Blight further discussed the Charleston event in a 2011 opinion piece in the New York Times:

The symbolic power of this Low Country planter aristocracy's bastion was not lost on the freedpeople, who then, in cooperation with white missionaries and teachers, staged a parade of 10,000 on the track. A New York Tribune correspondent witnessed the event, describing 'a procession of friends and mourners as South Carolina and the United States never saw before.'

The procession was led by 3,000 black schoolchildren carrying armloads of roses and singing the Union marching song 'John Brown's Body.' Several hundred black women followed with baskets of flowers, wreaths and crosses. Then came black men marching in cadence, followed by contingents of Union infantrymen. Within the cemetery enclosure a black children's choir sang "We'll Rally Around the Flag," the "Star-Spangled Banner" and spirituals before a series of black ministers read from the Bible.

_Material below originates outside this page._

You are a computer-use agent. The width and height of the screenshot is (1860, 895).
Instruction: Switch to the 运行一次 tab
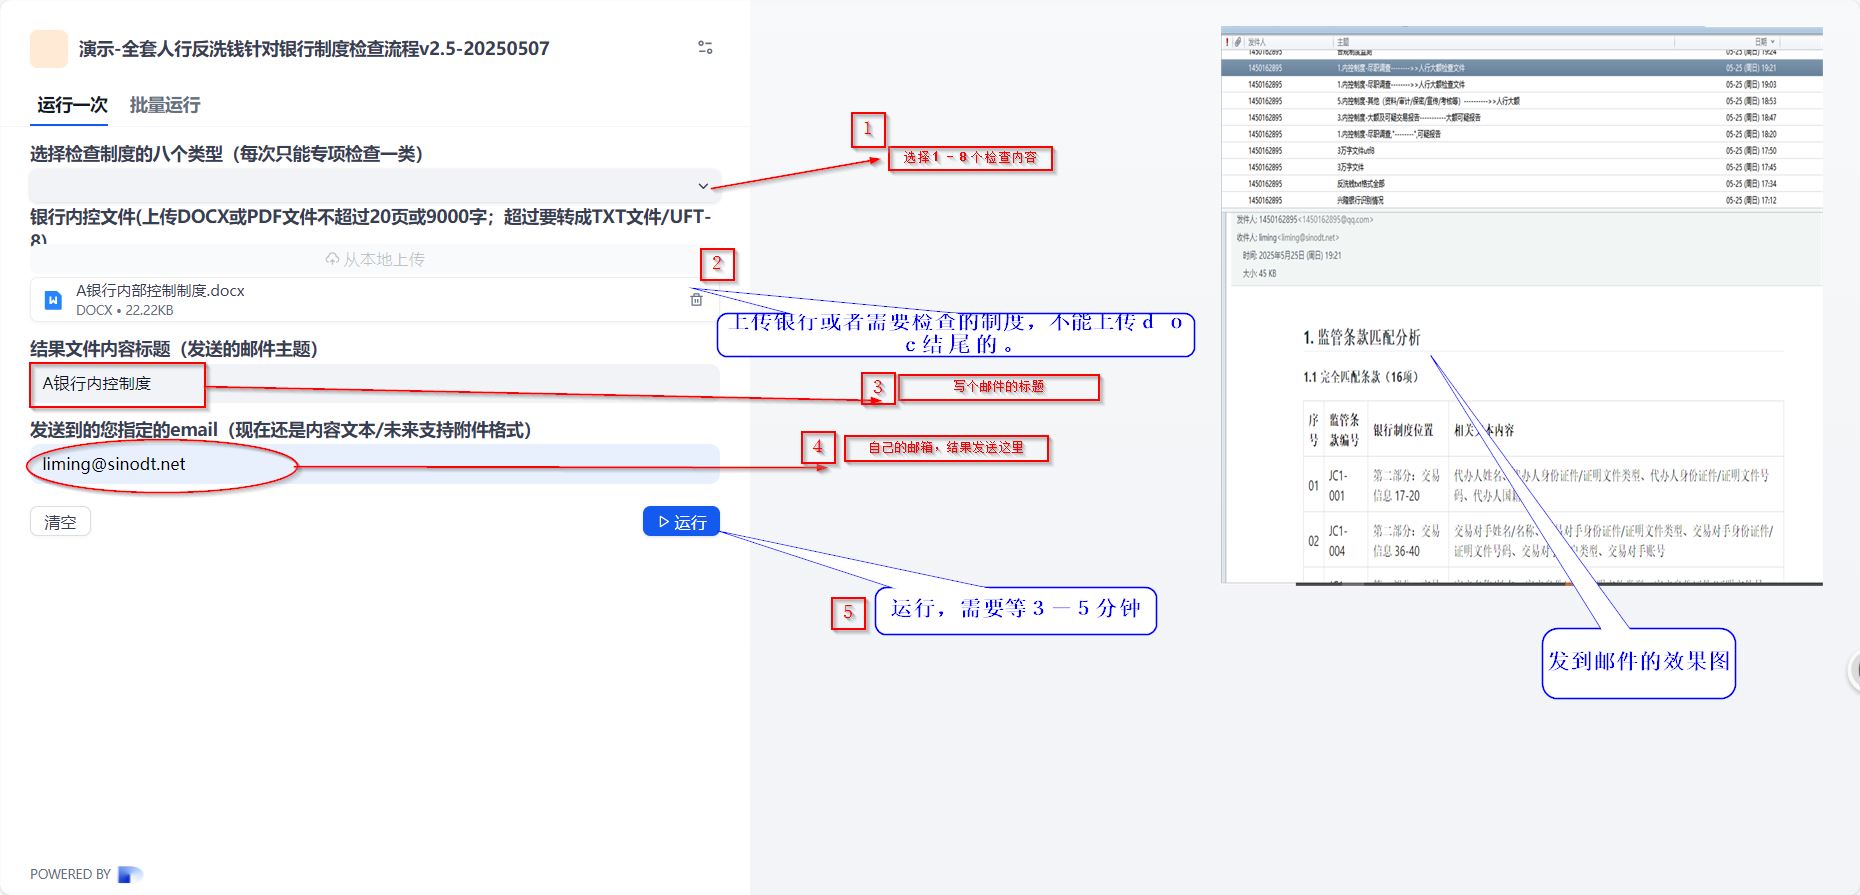point(72,105)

After the dedication the crowd dispersed into the infield and did what many of us do on Memorial Day: enjoyed picnics, listened to speeches and watched soldiers drill. Among the full brigade of Union infantrymen participating were the famous 54th Massachusetts and the 34th and 104th United States Colored Troops, who performed a special double-columned march around the gravesite.

However, the celebration seems to have been left out of discussions about early observances of Memorial Day. In a 2015 article for The Star-Ledger, Blight noted:

According to a reminiscence written long after the fact, "several slight disturbances" occurred during the ceremonies on this first Decoration Day, as well as 'much harsh talk about the event locally afterward.' But a measure of how white Charlestonians suppressed from memory this founding in favor of their own creation of the practice later came fifty-one years afterward, when the president of the Ladies Memorial Association of Charleston received an inquiry about the May 1, 1865 parade. A United Daughters of the Confederacy official from New Orleans wanted to know if it was true that blacks had engaged in such a burial rite. Mrs. S. C. Beckwith responded tersely: 'I regret that I was unable to gather any official information in answer to this.' In the struggle over memory and meaning in any society, some stories just get lost while others attain mainstream dominance.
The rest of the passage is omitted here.